Signs that an ingrown hair has become infected include increasing pain, spreading redness, warmth around the bump, and pus that may be yellow or green rather than clear. A single infected ingrown hair usually responds well to warm compresses and keeping the area clean. Multiple infected bumps or ones that don’t improve within a few days may need topical or oral antibiotics.
How to Reduce Ingrown Hairs
If you shave, switching to a single-blade razor eliminates the multi-blade pulling effect that traps hair beneath the skin. Shave with the grain of hair growth rather than against it, and avoid pulling the skin taut while you shave. Using a sharp blade matters: dull razors require more passes, which increases irritation. Rinsing the blade after every stroke keeps it cutting cleanly.
Exfoliating the skin gently between shaves, either with a soft washcloth or a mild scrub, clears dead cells from follicle openings so hair can grow out freely. Chemical exfoliants containing salicylic acid or glycolic acid do the same thing without physical scrubbing, which is useful if your skin is already irritated.
Wearing looser-fitting clothing, particularly around the bikini line and neck, reduces the friction that pushes emerging hairs back into the skin. After any hair removal, keeping the area moisturized helps the skin stay soft enough for new hair to push through.
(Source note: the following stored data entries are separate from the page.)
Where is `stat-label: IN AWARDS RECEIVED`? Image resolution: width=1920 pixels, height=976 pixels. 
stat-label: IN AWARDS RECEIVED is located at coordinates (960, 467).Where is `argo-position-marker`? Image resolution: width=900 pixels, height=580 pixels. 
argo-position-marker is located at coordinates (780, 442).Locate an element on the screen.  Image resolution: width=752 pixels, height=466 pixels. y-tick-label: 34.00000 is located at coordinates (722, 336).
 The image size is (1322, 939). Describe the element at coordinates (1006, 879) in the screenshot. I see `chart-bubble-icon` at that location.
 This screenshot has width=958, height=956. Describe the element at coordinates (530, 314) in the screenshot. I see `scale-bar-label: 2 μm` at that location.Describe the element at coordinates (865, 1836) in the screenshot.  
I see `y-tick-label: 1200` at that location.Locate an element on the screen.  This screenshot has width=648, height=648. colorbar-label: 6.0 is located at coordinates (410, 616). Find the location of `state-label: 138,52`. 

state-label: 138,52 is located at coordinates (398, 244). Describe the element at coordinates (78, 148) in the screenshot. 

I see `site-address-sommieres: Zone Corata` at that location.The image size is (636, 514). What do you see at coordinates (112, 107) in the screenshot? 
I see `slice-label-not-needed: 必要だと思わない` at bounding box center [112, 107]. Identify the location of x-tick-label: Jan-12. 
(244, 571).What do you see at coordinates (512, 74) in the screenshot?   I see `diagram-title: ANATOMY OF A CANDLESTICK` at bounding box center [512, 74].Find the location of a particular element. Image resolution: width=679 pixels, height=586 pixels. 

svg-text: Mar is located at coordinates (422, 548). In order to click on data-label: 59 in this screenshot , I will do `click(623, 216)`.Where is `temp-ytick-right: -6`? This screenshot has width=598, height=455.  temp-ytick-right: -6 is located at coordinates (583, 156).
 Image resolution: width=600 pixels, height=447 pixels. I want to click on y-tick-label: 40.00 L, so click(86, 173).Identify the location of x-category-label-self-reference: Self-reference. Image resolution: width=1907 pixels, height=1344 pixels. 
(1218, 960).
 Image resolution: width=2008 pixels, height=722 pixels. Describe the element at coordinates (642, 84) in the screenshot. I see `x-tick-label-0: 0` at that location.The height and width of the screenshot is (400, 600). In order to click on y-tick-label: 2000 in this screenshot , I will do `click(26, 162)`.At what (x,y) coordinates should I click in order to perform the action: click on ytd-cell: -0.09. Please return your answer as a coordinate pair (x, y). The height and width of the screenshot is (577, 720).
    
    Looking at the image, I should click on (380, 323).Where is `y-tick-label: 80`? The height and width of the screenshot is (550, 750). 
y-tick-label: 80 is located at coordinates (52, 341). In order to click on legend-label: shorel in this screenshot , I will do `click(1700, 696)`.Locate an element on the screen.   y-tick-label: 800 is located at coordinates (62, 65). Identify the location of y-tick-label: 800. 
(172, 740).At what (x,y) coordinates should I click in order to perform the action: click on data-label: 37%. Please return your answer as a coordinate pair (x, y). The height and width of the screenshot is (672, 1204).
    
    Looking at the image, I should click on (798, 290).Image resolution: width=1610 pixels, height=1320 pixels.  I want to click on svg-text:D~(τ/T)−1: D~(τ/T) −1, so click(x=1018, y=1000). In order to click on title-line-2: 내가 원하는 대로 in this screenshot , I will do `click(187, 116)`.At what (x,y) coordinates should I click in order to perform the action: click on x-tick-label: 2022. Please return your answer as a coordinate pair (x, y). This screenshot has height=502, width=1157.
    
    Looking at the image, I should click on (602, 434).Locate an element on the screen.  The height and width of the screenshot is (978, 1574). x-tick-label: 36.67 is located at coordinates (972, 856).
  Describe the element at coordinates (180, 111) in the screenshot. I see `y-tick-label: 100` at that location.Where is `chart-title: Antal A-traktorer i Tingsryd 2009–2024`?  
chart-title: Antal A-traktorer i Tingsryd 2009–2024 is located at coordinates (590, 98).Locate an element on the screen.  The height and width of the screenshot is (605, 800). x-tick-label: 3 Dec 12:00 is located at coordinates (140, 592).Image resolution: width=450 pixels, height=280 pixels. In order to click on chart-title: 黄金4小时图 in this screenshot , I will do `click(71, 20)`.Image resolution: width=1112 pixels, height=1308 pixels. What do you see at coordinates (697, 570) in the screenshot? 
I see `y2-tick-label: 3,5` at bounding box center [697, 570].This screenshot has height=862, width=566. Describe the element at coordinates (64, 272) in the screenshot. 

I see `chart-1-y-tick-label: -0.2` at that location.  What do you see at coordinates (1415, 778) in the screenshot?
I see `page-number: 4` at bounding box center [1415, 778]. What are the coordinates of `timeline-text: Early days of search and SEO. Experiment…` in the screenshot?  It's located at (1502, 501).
Long-Term Options for Chronic Cases
For people who get ingrown hairs repeatedly, the most reliable long-term approach is removing the hair permanently so there’s nothing left to become ingrown. Laser hair removal works by targeting the pigment in the hair follicle to damage it and slow regrowth. According to UCSF Health, the inflamed, bumpy skin caused by chronic ingrown hairs often improves significantly after treatment. Multiple sessions are needed, typically spaced several weeks apart, and the treatment works best on dark hair against lighter skin, though newer laser technologies have expanded the range of skin tones that respond well.
Growing a beard is the simplest solution for facial ingrown hairs, since the problem only occurs when hair is cut short enough to re-enter the skin. If that’s not an option, keeping facial hair trimmed to at least one millimeter in length, rather than shaving down to the skin, gives the hair enough length to clear the follicle opening without curling back in.